Clinton's biggest problem right now is that her strategy is once again being put in question, just as it was after her Iowa loss. It is telling that Obama's collapse in New Hampshire did not lead to this kind of introspection, nor did his Nevada win. But watching the coverage last night, the consensus was that Bill Clinton was directly responsible for his wife's humiliating defeat.
And indeed, comments like the one Bill Clinton made yesterday undoubtedly crossed the line of what is acceptable. Asked an unrelated question in the afternoon, Bill unexpectedly brought up Jesse Jackson in a surprisingly transparent attempt to bring up race: "Jesse Jacksonwon South Carolina twice, in ’84 and ’88. And he ran a good campaign. Senator Obama has run a good campaign here, he has run a good campaign everywhere."

As the consensus now is that Bill Clinton is radioactive, he will no doubt become so with every one of his words being dissected. Obama's criticism that he is running against both Clintons will be treated much more legitimately after the South Carolina results. Expect a deluge of stories like this one from the New York Times.

It is worth asking, however, how much if at all Bill did hurt Hillary yesterday. There were two questions in the exit poll to measure Clinton's impact. First, Obama overwhelmingly prevailed among those who made up their mind in the past 3 days -- the period in which Bill's criticisms were the most widely aired. But of the 60% who said that Bill's campaigning was important in their choice, Obama was ahead but by a margin much inferior to his overall lead, so there is no explicit backlash registered here. Another statistic that we can use is Obama's 24% among white voters -- what accounts for his rise out of the teens? If it is whites reacting to an attempt to make the electorate polarized and make them look racist, Bill Clinton could indeed be faulted. Overall, this will force the Clinton camp to reassess how they want to use Bill Clinton.

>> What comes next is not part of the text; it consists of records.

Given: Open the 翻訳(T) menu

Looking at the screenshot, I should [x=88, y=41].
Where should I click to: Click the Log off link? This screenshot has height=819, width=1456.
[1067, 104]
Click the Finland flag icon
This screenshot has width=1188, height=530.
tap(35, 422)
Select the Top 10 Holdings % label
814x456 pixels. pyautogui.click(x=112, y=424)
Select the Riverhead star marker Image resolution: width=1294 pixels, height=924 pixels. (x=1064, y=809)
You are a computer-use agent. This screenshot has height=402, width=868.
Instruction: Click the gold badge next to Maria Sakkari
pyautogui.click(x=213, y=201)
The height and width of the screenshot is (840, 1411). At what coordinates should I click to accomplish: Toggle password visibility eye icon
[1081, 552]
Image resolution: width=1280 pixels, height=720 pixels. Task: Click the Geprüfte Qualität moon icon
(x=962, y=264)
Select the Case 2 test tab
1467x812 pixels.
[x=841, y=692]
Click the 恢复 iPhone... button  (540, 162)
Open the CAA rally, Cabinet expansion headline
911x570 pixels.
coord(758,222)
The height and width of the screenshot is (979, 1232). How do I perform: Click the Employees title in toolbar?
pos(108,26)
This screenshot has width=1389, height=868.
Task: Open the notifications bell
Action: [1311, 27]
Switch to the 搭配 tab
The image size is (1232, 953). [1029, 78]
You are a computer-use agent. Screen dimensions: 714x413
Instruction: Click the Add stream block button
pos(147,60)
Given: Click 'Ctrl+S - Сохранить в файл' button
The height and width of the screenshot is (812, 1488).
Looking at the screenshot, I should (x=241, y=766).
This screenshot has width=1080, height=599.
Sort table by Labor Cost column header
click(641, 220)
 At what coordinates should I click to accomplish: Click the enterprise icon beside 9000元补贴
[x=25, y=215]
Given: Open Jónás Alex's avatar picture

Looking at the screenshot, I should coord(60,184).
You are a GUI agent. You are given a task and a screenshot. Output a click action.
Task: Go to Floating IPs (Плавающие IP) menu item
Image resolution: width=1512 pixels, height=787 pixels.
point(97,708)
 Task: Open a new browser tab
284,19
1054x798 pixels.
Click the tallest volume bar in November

And just like that the campaign goes national. The candidates cannot really campaign in Florida -- though Clinton will reportedly travel there for private fundraiser! -- so they now have to concentrate on February 5th. Obama will have to transition fast from states in which he had campaigned for months and in which he had an impeccable organization to states in which he will have to rely on momentum and buzz to counter Clinton's organizational advantage. The polls still show Hillary with significant leads in most Feb. 5th states, for example in California and Missouri, for example, that Obama needs to target; he particularly needs to attack the interior states to show that Clinton has trouble winning anywhere but the coasts.

The next few days will tell us how much South Carolina has changed the situation in the Democratic race, though remember how short-lived Obama's bounce out of Iowa (or Clinton's bounce out of New Hampshire and Nevada) ended up being.